╭─ INPUT DATA

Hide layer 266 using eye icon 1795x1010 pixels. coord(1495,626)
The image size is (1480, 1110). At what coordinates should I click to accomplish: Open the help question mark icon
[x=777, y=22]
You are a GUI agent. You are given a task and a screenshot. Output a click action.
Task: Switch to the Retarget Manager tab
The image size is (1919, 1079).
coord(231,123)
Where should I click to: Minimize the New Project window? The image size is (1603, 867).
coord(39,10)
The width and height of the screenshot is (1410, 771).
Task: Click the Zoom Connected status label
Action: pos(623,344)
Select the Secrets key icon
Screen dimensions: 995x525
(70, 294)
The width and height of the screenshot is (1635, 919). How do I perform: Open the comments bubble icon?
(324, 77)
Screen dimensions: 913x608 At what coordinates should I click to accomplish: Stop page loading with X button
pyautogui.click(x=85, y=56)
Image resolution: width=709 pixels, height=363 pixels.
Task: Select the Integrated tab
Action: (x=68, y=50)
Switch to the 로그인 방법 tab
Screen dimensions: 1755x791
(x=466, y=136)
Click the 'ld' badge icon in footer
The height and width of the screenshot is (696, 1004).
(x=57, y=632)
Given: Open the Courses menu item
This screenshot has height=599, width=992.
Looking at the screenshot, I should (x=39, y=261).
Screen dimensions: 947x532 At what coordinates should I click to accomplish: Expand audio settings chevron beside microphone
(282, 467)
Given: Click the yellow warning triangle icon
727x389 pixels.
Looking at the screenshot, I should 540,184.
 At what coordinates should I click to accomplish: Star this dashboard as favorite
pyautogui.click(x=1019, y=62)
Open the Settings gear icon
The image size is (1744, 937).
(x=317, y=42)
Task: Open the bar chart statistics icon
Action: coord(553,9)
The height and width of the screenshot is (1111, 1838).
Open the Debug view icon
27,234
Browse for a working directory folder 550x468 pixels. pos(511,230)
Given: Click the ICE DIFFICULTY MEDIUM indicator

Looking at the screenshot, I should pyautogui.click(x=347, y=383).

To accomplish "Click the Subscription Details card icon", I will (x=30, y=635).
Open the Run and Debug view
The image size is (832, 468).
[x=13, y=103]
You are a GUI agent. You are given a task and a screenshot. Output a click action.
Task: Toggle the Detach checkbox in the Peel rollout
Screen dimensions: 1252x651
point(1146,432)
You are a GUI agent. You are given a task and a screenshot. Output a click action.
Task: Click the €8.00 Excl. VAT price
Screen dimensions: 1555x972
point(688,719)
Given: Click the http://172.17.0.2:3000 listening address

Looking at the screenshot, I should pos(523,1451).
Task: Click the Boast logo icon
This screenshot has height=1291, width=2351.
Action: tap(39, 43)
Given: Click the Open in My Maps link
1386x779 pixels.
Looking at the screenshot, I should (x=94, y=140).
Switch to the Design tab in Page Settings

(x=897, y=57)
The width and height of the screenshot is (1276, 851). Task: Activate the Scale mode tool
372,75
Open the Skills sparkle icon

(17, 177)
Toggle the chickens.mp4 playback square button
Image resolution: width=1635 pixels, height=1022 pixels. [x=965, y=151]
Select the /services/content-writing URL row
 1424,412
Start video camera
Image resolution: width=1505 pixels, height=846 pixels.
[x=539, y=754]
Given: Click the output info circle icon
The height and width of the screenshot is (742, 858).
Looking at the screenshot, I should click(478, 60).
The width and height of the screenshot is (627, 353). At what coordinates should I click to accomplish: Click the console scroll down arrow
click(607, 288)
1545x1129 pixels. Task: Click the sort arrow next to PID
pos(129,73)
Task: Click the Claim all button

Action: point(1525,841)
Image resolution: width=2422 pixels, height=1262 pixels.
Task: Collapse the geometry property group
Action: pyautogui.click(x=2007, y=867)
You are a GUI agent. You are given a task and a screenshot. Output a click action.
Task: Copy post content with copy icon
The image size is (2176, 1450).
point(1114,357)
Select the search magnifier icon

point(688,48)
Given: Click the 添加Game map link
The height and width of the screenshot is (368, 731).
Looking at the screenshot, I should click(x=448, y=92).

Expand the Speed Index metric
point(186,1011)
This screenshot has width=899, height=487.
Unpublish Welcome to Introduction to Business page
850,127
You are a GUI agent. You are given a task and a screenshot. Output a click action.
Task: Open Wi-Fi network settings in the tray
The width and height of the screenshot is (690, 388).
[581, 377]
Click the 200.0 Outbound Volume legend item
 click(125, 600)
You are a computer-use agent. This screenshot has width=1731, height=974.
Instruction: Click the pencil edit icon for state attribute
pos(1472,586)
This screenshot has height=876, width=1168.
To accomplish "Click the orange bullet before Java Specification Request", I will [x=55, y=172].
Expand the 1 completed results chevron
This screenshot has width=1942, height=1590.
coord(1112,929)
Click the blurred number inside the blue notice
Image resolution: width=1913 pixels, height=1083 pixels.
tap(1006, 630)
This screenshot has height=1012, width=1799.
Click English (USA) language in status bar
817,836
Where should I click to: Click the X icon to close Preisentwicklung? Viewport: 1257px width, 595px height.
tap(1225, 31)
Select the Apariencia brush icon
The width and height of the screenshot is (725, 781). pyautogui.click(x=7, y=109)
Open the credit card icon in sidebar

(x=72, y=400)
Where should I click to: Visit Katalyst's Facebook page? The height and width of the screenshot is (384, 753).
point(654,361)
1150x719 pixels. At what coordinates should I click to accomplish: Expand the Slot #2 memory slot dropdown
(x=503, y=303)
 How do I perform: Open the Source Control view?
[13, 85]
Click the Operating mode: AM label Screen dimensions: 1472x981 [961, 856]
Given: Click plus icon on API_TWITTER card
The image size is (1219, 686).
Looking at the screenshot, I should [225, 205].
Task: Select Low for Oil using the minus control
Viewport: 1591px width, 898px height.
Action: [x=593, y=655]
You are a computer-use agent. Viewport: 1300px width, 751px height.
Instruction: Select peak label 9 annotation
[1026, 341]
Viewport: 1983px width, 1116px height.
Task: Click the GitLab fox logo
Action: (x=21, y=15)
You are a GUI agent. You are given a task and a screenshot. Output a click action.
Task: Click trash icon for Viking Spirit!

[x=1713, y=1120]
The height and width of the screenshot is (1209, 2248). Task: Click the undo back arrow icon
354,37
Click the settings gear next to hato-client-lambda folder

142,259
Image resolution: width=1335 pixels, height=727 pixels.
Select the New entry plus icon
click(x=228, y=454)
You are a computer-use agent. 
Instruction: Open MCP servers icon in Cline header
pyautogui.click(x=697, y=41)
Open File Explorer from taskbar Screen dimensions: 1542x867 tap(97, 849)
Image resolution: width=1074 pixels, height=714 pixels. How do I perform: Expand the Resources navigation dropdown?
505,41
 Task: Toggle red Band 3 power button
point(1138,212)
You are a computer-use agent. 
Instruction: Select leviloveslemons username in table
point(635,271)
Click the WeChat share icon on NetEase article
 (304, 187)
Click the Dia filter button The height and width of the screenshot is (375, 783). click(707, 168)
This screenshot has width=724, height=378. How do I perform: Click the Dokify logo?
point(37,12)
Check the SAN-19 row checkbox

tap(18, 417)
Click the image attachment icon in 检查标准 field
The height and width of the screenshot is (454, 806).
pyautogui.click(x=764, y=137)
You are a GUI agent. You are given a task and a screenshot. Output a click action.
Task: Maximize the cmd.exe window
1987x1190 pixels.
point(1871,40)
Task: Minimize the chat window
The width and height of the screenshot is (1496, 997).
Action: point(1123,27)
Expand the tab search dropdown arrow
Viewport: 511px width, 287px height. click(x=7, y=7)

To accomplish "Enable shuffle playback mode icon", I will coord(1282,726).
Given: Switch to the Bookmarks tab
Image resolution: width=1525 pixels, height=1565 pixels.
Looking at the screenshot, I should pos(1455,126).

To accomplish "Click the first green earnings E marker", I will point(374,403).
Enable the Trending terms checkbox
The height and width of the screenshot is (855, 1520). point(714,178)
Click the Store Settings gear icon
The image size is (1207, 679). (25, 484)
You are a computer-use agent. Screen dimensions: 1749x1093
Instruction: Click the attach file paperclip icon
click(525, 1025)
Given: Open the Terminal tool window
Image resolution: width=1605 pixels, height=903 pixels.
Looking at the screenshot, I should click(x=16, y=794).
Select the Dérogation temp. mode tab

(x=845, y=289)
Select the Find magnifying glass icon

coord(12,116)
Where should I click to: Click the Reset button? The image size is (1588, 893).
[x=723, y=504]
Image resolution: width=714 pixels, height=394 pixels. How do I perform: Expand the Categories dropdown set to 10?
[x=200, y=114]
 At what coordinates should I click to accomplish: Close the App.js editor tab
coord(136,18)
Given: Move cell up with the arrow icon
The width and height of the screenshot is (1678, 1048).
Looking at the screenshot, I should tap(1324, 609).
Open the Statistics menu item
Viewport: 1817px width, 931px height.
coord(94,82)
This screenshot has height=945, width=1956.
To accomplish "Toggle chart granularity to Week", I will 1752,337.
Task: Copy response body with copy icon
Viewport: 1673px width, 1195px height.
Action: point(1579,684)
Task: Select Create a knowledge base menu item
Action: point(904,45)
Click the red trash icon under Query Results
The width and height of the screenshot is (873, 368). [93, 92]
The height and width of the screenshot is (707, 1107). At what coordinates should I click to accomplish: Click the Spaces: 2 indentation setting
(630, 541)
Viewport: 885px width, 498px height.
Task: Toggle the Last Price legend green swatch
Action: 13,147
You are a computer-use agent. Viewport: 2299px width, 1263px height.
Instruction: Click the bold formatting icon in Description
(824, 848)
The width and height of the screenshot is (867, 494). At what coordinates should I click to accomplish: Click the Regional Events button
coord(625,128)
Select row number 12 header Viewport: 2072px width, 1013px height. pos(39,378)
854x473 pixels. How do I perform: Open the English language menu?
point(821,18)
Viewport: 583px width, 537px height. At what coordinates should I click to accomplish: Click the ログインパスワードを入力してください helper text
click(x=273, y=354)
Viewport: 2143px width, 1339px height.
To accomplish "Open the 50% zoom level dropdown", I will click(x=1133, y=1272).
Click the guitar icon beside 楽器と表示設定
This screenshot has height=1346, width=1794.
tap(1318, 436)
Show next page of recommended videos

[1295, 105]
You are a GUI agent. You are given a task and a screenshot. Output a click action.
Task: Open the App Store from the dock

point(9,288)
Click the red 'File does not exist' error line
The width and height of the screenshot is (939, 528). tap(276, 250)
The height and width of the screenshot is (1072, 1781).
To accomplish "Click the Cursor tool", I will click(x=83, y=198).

╰─

» **WHAT TO PRODUCE**: When the entries above show the word "computer" in a line, copy that line out.

» **RESULT**:
You are a computer-use agent. This screenshot has width=1731, height=974.
You are a computer-use agent. Viewport: 1300px width, 751px height.
You are a computer-use agent. 
You are a computer-use agent. 
You are a computer-use agent. Screen dimensions: 1749x1093
You are a computer-use agent. Viewport: 2299px width, 1263px height.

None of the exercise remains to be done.